4.7. Exploiting the TME (Tumor Microenvironment)

It has been previously established that the tumor microenvironment consists of fibrous extracellular matrix (ECM) proteins, proteoglycan, growth factor receptors, and transmembrane receptors [5,21]. With the rapid growth associated with tumors, the tumor core is mostly hypoxic due to anaerobic respiration [14]. Hypoxia promotes intratumoral heterogeneity, inhibits innate and adaptive immunity, enhances metastasis, and promotes tumor resistance to ROS-generating cancer therapies (photodynamic therapy, sonodynamic therapy, chemotherapy, and radiation) thus leading to ineffective therapeutic outcomes. Besides, there is a high interstitial fluid pressure [2] within tumors that serves as a barrier to nanoparticle penetration hence drastically reducing vascular transport into the core of the tumor tissue. These obstacles make tissue penetration a daunting task for nanoparticles. To achieve adequate tumor accumulation via the EPR effect, there is a need to exploit the opportunities provided by the TME.

4.7.1. Degradation of ECM to Improve EPR Effect

To improve accumulation and penetration of nanoparticles in neoplastic tissues, degradation of the fibrous ECM with hyaluronidase, an enzyme that breaks down collagen, is a strategy used in combination with other techniques to enhance the EPR effect [5]. For nanoparticles to gain access to the core of tumor tissues, it is imperative that the barriers that prevent accumulation and penetration of nanoparticles in tumors be removed.
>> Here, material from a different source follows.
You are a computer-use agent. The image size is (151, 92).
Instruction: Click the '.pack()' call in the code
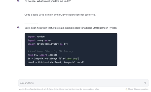(x=80, y=62)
The challenge of degrading the ECM is the risk of increasing metastasis as the tumor cells become easily mobile when the ECM is compromised [5]. Phesgo®, a combination of two monoclonal antibodies, pertuzumab and transtuzumab for treatment of HER 2+ breast cancer, incorporates hyaluronidase as part of a tripartite strategy to target HER2 receptors in the treatment of HER2+ tumors [116]. Both transtuzumab and pertuzumab are included in this product for their capacity to actively target domains IV and II of the epidermal growth factor receptors (EGFR) respectively, that are overexpressed in several cancers like breast, cervical and intestinal cancers [117,118].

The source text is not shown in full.